Create a vector model from each of the document embedding dictionaries. Call these ```model_w2v_doc```, ```model_ft_doc``` and ```model_tfidf_doc```.

Now find the most similar document (```top_n=1```) for document $438$ with each of these models. Print the text for each of the most similar reviews.

In [13]:
# First find the text for review 438
def find_doc(doc_id, reviews):
    for review in reviews:
        if review['id'] == doc_id:
            return review['text']
    
doc_id = 438

# Print it
print('Source document:')
print(find_doc(doc_id, reviews))


# Create the models
model_w2v_doc =  VectorModel(w2v_doc_embeddings)
model_ft_doc = VectorModel(ft_doc_embeddings)
model_tfidf_doc = VectorModel(tfidf_doc_embeddings)

model_w2v_doc.most_similar_vec(model_w2v_doc.vector_dict[438], 2)

print('='*70)
print('Similar document:')
print(find_doc(model_w2v_doc.most_similar_vec(model_w2v_doc.vector_dict[438], 2)[1][0], reviews))

Source document:
Absolutely ridiculously amazing!

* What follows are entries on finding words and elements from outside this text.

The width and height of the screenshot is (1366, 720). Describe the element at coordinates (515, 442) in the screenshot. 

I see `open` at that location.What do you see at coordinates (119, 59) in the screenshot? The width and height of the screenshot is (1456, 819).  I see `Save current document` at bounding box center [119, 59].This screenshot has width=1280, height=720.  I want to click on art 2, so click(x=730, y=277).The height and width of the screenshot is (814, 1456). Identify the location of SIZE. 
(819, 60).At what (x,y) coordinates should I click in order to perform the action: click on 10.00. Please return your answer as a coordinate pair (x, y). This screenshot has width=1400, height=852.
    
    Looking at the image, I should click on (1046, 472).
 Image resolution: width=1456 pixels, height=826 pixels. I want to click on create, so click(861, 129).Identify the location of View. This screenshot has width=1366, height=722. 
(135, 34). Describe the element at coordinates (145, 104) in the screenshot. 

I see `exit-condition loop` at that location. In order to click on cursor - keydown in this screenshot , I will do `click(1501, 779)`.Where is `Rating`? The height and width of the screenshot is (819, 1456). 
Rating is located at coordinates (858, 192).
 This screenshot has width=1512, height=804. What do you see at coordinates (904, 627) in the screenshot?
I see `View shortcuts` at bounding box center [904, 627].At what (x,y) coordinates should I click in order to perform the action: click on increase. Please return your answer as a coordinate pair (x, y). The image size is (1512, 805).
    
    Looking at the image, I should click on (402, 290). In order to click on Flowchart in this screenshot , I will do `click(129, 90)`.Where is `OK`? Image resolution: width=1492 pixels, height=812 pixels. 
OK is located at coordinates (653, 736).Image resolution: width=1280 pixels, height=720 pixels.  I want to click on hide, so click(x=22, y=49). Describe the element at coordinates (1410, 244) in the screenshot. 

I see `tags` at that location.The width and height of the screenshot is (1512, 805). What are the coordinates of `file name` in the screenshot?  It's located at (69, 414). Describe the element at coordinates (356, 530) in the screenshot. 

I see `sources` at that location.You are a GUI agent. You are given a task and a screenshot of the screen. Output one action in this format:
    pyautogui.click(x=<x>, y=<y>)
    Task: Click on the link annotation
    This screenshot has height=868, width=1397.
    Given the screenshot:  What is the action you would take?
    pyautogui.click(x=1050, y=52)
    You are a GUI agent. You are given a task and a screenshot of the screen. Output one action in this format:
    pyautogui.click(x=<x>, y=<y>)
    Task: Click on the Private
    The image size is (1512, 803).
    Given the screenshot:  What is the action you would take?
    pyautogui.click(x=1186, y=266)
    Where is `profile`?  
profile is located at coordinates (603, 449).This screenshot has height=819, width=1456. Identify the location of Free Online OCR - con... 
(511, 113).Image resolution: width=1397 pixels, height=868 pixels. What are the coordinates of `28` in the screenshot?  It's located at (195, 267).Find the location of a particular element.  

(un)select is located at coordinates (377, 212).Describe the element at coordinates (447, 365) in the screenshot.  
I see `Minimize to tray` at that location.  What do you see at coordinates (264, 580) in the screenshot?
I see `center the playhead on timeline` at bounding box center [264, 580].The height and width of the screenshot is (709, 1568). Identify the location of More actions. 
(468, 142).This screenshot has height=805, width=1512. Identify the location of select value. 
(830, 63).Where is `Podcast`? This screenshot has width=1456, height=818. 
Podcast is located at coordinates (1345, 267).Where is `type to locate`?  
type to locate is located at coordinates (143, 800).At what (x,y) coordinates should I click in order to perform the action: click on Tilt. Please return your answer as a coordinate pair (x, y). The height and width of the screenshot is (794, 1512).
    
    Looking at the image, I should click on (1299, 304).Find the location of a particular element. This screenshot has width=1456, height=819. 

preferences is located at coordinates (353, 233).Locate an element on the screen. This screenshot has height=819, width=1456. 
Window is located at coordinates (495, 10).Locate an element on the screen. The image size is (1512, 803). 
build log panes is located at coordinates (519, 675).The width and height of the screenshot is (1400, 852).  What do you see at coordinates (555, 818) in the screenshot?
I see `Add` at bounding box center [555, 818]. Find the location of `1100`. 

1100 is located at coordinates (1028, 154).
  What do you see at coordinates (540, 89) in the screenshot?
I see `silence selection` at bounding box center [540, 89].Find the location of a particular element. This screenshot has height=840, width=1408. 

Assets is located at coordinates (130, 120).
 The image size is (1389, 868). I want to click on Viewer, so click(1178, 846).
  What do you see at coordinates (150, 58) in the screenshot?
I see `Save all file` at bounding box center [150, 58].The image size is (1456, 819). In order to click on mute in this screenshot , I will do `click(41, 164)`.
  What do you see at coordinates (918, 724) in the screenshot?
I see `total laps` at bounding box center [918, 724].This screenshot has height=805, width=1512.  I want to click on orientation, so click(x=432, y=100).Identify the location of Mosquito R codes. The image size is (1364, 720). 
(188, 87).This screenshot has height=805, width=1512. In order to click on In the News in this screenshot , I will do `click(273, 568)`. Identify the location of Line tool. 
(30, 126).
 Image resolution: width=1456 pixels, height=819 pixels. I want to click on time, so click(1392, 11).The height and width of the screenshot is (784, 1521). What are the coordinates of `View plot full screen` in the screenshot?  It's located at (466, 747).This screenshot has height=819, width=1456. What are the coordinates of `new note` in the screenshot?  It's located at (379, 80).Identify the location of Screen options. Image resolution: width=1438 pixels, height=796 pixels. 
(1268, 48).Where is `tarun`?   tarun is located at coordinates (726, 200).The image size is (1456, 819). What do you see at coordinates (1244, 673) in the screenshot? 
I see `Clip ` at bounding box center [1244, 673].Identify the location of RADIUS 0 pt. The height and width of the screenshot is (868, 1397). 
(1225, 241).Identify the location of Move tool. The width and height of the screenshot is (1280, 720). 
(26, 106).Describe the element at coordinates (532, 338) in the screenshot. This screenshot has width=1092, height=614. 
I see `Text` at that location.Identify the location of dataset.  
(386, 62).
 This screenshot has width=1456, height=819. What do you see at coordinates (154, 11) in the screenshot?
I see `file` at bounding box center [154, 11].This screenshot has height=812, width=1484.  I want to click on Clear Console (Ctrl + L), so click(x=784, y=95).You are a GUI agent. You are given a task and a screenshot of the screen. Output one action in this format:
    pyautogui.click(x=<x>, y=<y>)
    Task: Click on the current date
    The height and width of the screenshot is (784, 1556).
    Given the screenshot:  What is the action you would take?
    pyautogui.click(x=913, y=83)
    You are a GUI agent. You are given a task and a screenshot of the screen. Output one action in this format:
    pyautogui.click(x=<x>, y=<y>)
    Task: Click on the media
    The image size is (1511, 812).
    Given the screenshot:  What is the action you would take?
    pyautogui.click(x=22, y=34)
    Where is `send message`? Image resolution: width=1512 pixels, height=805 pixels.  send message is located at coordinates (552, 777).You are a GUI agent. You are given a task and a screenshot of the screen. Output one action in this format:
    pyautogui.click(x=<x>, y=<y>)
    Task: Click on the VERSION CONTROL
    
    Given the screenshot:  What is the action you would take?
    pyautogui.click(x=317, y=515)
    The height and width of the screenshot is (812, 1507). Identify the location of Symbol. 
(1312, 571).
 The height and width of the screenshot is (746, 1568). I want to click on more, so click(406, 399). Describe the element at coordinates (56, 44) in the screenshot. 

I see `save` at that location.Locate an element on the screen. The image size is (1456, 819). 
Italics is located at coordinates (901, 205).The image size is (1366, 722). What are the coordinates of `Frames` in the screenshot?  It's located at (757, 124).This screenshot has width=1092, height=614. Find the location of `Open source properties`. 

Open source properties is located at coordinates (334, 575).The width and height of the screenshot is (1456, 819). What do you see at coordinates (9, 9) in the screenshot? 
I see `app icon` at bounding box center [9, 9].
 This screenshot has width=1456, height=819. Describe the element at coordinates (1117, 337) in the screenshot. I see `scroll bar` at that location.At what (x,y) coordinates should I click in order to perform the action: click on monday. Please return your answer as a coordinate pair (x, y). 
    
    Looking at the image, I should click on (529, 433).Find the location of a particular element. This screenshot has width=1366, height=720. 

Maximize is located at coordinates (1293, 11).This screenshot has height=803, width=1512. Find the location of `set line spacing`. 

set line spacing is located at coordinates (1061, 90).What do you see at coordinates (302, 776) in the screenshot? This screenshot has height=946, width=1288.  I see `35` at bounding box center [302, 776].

Chicken Tikka masala was perfect. Best I've ever had!
Similar document:
I think I've been spoiled by eating delicious quesadillas quite frequently because the chicken quesadilla I ate was sub par.  It was greasy and the quality of chicken was not impressive. I gave an extra star because you can choose the fillings and those were fresh.